Adult children negotiate life, hiding their deep, dark secrets about the deep hole in their souls and the flaws they believe reflect their inherently flawed endowment. They ignore that this gap was progressively created by parents who suffered from the same deficiencies and projected them onto them. Asking for help, from an adult child, is thus the equivalent of advertising it, a cry, so to speak, of “Hey, world, look how unworthy and inferior I am! I need your help because I can’t do it.” myself!”

“I was intimidated by step five, because it meant revealing my darkest secrets to another person,” according to “Courage to Change,” the Al-Anon text (Al-Anon Family Group Headquarters, Inc., 1992, p. 127)” Fearing that I would be rejected for being less than perfect, I put so much energy into hiding the truth that even though no one rejected me, I was just as isolated and alone as if they had.”

The adult child syndrome forces a person, without choice, into a state of isolated self-sufficiency, which serves as an outward expression of distrust of others, the inability to have trusted them when needed, and the last attempt to create a relationship . environment of security, protection and stability. Ironically, the more he believes he is inadequate and incapable, the more he must dig within himself to find the “jack of all trades” resources to individually achieve what he needs, transforming him from incapable (in belief) to autonomous (in ability). . ).

Trust is a must, but asking for help returns you to a state of helplessness, when the very parents who should have helped you were the very ones who caused your situation and may have become the ones you most needed protection from.

“One effect of alcoholism is that many of us are reluctant to approach people,” according to ‘Courage to Change’ (ibid, p. 363). “We’ve learned that it’s not safe to trust, to reveal too much, to care deeply. Yet we often wish we could experience closer, more loving relationships.”

It may require a significant amount of recovery, during which the fears, traumas, misbeliefs, and distortions generated in a person’s childhood finally dissolve and allow them to see others in a non-authoritative figure, emulating the light of parents who care and care, so that you can see your well-intentioned helping actions for what they are and not the potentially harmful offer your rewired brain is trying to talk you out of.
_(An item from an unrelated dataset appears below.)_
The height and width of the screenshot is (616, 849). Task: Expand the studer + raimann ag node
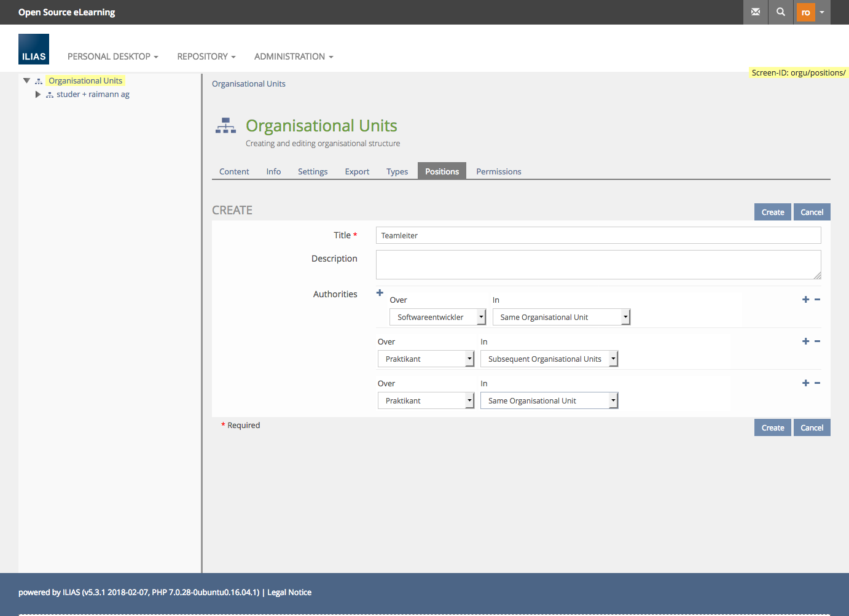pyautogui.click(x=37, y=95)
The ultimate help may come from your creator or from the Higher Power of your understanding. But turning to him can be the most difficult act.

A disconnection and a fall from him may have been the initial subconscious step towards his disbelief in the first place. Leaving him vulnerable and powerless before embarrassed and harmful parents without intervention certainly did nothing to instill his trust in an entity that could have protected him from danger and helped him during his greatest need. And finally, whatever he associates with his earthly father, he eventually binds to his eternal father, assigning him the same qualities of damnation and punishment, until he can no longer see through this distorted filter.
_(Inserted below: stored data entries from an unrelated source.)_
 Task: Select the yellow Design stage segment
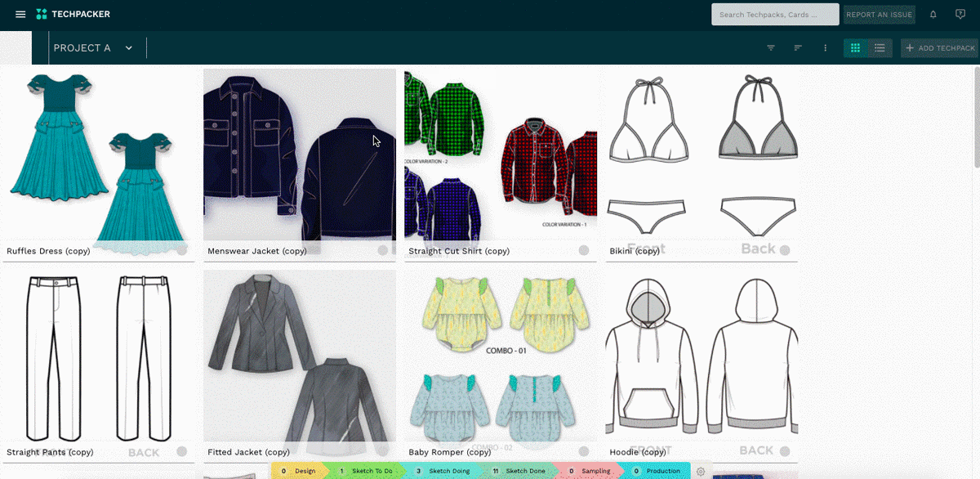point(298,471)
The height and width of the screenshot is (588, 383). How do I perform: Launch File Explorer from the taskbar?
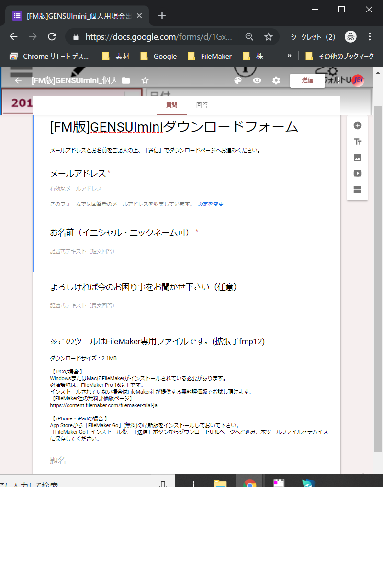tap(219, 483)
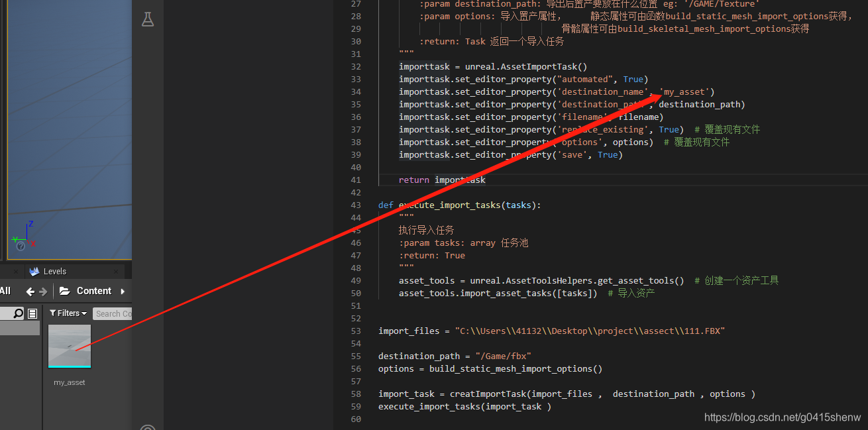
Task: Click the back navigation arrow in the Content Browser
Action: 31,290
Again, it requires a considerable amount of recovery, during which his distortions dissolve and he rises to a level of wholeness, before he can once again embrace God and regain enough faith and trust to ask for the help he needs. .

“I have an important role to play in my relationship with my Higher Power,” according to “Courage to Change” (ibid, p. 48). “I have to be willing to receive help, and I have to ask for it. If I develop the habit of asking my Higher Power for help with small, everyday matters, I will know what to do when faced with more difficult challenges.”

Article sources:

“Courage to change”. Virginia Beach, Virginia: Al-Anon Family Group Headquarters, Inc., 1992.